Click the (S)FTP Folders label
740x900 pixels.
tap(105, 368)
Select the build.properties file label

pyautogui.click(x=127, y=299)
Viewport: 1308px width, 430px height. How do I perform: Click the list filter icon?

###

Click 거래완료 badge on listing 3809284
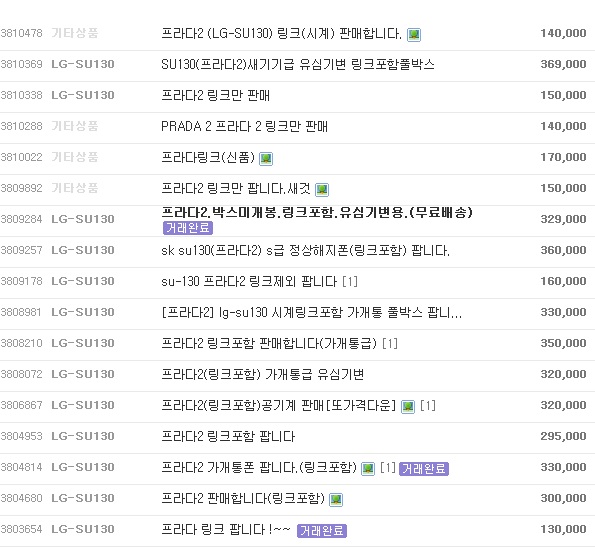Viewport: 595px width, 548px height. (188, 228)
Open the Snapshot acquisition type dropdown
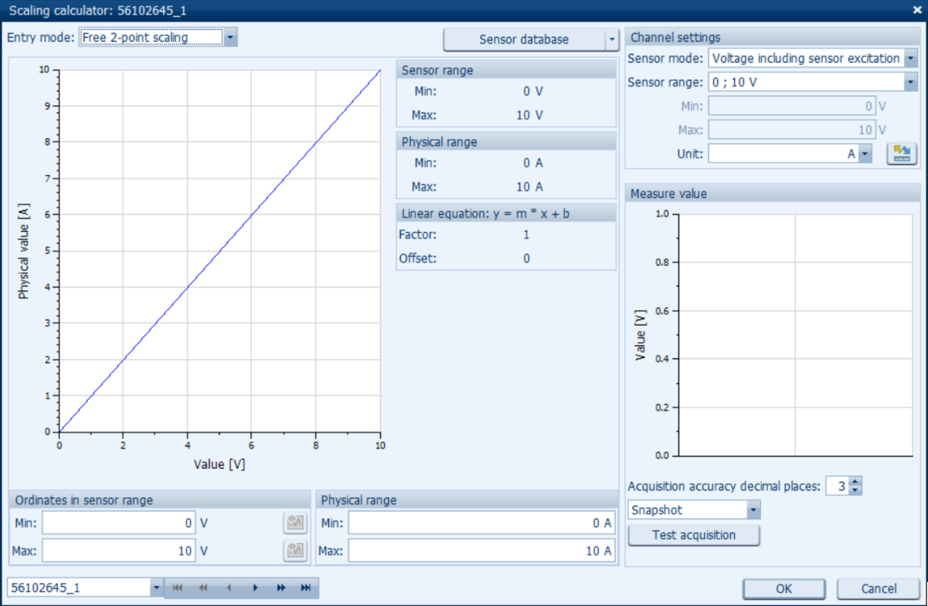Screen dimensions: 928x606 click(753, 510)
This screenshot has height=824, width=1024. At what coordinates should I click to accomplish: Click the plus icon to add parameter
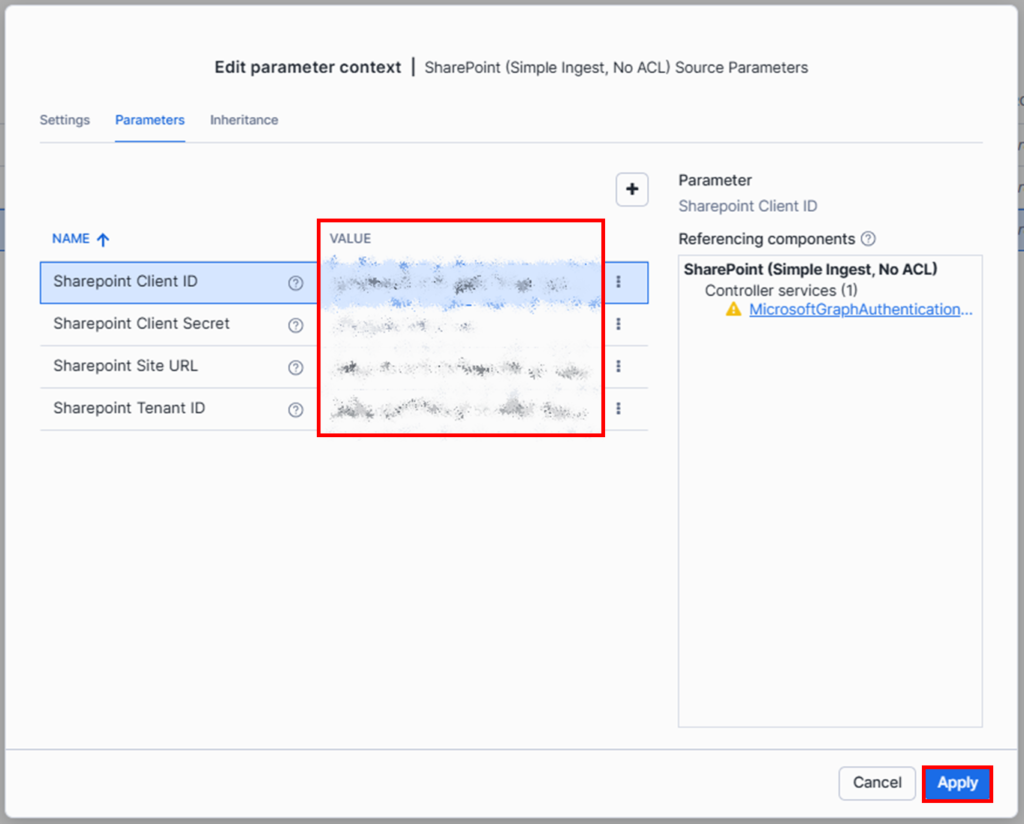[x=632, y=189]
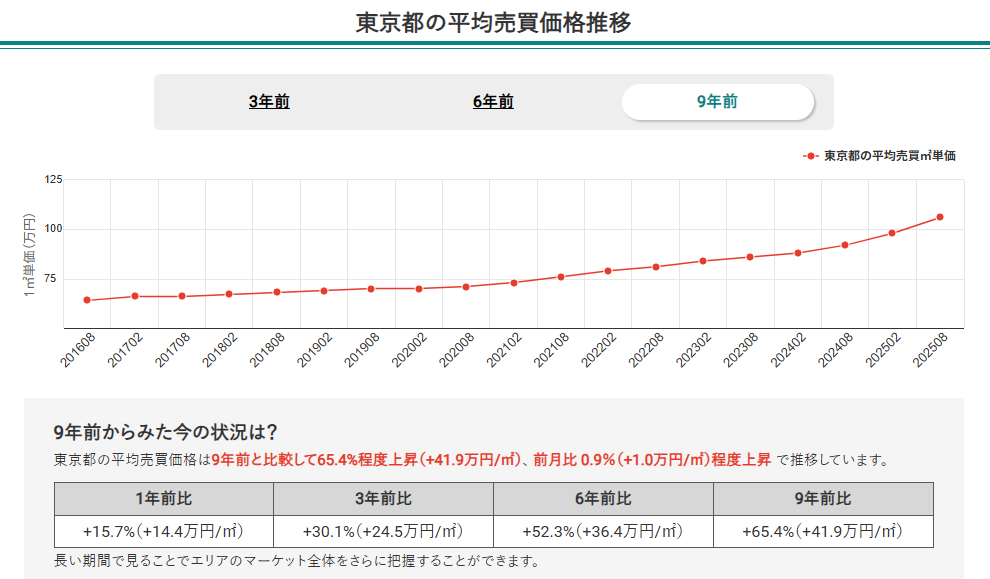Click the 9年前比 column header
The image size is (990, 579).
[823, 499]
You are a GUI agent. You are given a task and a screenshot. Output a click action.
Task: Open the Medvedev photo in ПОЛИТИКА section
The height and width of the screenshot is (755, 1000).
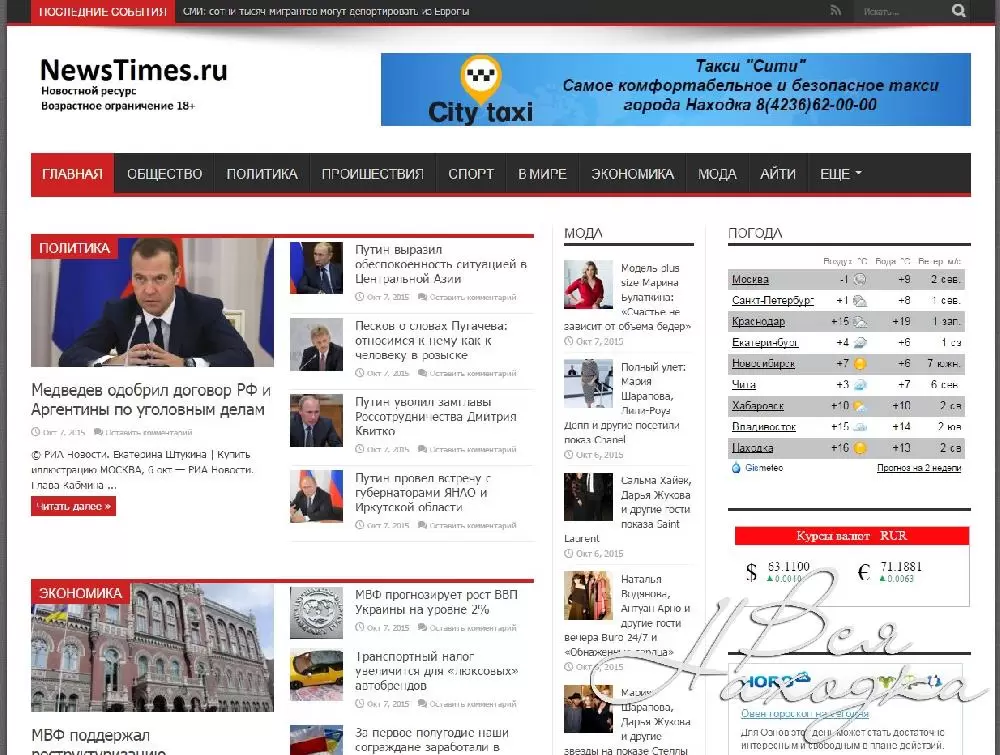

###

* [The problem] From the line containing "Click the (S)FTP Folders label" down to the line containing "Viewport: 1308px width, 430px" in the material above, reproduce every line exactly, including the two end lines.

* [Answer for the task]
Click the (S)FTP Folders label
740x900 pixels.
tap(105, 368)
Select the build.properties file label

pyautogui.click(x=127, y=299)
Viewport: 1308px width, 430px height. How do I perform: Click the list filter icon?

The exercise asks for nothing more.